Viktor walks over to the massive desk that almost dominates the entire room. He sits down and he holds his hand out showing me a leather couch to my left. How many girls have been on that couch? I think to myself. I don’t know why that thought even occurs or why I get angry about it. I shake my head and as I sit, I look over his office. The walls are a deep dark green as well. Certificates in frames adorn the walls. Nothing personal. I’m guessing they are what he needs to keep this place up and running. His desk is black as well, and when he sits in his chair, I feel as though he’s sort of like a king. His presence makes the small office seem smaller. He dominates the room and suddenly, the air is so thick with tension it makes it harder for me to breathe.

I put my hands in my lap not knowing what to say. All this is overwhelming and I still have no idea why Viktor wanted me to be here. I don’t even meet his intense gaze. I can feel him watching me.

“Do you understand now what kind of club this is?” He says and I jump a bit at hearing his voice. It’s so commanding and hard. I’ve never heard him talk this way before.

I don’t want to like it. I don’t want to feel my heart racing, or how my stomach flutters from hearing his hard voice. “Yes. But I still don’t understand what I’m doing here.”

“You’re here because I want you to be here.”

“What does that even mean?”

“Look at me, Ava.”

I slowly raise my head and I look at him. He takes my breath away when I see him sitting there at his massive desk. He sits back in his chair like this is another ordinary day for him, and I guess it is. I’m sure he has done this many times. His hands are on the handles of the chair and he holds them tightly just like he did while driving me here. Is he holding back from touching me, like I am too? When I meet his eyes he nods his head at me, like he’s telling me he appreciates my obedience.

“Why am I here, Viktor?” I ask and I don’t know if he hears me. I barely hear the words myself.

“I want you to dance for me.” He clears his throat as he adds, “For the club.” Like this is the most common thing he can ask of me.

“You … you want me to what?”

“Dance, Ava. You’re a ballet dancer right?”

“I used to be, but I haven’t danced in months. As you can see, I’m not exactly in shape for any kind of dancing.” Viktor looks at me and the way his eyes look me over make me twitch on the couch. I don’t miss his smirk as he does so, and I can’t help but enjoy his intense gaze on my body. I shouldn’t like it as much as I do, and when he meets my gaze again, I shouldn’t want him to do it again.

“Take however long it takes to get your body in the shape you feel that needs to be considered back in shape. I want you do dance. I think you will bring my business ten times the money it’s getting now and for yourself. Say yes, Ava.”

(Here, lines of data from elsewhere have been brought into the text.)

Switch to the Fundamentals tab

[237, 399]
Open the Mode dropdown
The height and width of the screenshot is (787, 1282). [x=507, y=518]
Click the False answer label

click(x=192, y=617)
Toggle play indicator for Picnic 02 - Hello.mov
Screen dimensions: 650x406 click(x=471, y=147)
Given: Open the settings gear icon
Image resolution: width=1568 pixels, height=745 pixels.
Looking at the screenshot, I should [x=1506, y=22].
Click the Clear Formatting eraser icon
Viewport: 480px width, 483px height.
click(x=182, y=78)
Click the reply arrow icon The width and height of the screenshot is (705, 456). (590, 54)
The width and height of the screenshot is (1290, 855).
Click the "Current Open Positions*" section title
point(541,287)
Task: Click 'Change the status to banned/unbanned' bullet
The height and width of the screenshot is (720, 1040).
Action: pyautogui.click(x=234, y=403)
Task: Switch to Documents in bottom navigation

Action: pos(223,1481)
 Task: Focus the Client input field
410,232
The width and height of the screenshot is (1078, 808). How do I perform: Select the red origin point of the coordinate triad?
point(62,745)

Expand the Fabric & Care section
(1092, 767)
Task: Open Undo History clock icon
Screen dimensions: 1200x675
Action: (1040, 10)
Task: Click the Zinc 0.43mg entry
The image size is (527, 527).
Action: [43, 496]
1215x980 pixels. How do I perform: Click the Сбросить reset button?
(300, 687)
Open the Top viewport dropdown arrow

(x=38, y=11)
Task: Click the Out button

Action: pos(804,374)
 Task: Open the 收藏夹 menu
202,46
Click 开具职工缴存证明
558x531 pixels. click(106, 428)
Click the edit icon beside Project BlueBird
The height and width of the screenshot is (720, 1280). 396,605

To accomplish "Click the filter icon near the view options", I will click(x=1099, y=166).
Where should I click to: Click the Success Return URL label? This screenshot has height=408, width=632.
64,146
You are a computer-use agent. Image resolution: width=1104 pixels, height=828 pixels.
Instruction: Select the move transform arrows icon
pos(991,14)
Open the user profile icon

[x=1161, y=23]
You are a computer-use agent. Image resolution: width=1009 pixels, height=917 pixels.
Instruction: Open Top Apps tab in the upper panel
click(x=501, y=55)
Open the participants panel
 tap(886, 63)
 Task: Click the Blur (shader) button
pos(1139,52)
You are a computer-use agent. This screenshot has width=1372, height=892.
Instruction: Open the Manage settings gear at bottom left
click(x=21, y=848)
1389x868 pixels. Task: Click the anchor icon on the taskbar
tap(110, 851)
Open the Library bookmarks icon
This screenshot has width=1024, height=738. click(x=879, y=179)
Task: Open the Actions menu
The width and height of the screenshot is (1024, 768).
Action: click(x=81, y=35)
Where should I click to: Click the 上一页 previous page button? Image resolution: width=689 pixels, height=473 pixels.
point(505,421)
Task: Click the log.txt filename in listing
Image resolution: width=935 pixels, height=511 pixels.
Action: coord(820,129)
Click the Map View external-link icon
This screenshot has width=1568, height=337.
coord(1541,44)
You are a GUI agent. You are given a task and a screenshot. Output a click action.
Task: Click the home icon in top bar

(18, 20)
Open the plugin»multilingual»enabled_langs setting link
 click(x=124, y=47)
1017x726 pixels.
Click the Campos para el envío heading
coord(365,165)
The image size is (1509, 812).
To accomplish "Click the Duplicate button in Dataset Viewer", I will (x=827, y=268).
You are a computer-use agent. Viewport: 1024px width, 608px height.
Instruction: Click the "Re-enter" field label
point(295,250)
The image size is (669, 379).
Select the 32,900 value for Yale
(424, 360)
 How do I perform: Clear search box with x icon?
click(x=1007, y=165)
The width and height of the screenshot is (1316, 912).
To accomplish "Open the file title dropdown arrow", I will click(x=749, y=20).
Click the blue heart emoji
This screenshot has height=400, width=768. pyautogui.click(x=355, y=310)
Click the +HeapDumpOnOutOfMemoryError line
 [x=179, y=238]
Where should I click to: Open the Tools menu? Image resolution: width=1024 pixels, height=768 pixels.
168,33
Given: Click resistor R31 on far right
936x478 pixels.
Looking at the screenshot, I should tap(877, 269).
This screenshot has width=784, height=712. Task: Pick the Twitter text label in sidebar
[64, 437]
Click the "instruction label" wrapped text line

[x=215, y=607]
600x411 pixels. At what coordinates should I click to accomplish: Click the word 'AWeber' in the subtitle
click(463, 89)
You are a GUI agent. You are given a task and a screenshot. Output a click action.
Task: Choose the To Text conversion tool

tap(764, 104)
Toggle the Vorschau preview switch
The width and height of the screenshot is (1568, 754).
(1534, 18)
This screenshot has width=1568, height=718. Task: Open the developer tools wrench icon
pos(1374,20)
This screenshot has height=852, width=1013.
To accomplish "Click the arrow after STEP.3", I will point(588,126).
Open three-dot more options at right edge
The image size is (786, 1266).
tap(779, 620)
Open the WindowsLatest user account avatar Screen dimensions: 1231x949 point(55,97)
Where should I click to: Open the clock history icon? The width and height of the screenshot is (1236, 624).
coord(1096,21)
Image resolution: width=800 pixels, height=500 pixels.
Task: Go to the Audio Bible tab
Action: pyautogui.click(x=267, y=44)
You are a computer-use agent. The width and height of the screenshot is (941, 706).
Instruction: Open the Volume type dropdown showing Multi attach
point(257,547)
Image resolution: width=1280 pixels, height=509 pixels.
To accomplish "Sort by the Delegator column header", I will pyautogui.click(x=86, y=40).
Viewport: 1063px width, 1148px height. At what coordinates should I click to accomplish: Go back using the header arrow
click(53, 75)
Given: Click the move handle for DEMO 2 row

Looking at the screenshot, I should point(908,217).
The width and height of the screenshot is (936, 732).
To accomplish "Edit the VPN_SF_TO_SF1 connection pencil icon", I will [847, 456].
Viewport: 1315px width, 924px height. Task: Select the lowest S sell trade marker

“I … I can’t say yes. What you’re asking … It’s not something I’d ever do.”

“I disagree. I think, no, I know there’s more to you than you let on.” He gets up out of his chair and grabs a folder. He walks over to me and sits down beside me. He’s too close to me. I move away from him but he grabs my arm before I can get too far. I stare at him, wondering why he’s not letting me put distance needed right now between us.

“This is a contract. In this contract, you’ll find what I want from you and the rules for working here.” He hands me the contract and I don’t even let myself look at what’s inside. I can’t look because there’s no way in hell I’m doing this.

“Ava. Look at me.”

I look at him once again into his intense dark green eyes. I can’t figure out what and why he wants me of all people to be … a stripper. I want to ask him, demand he tell me the answers I need, but I don’t. Instead I get lost into his green eyes. All my questions evaporate from my mind, and I find myself unable to break eye contact with him.

“You will look over this. You will sign and do everything this contract says. In return, you’ll make more money than you can dream of. You’ll be provided with a house in Nashville, as well as a car of your choosing. Come work for me. Say yes, and you’ll have everything you need to take care of Gabriella.”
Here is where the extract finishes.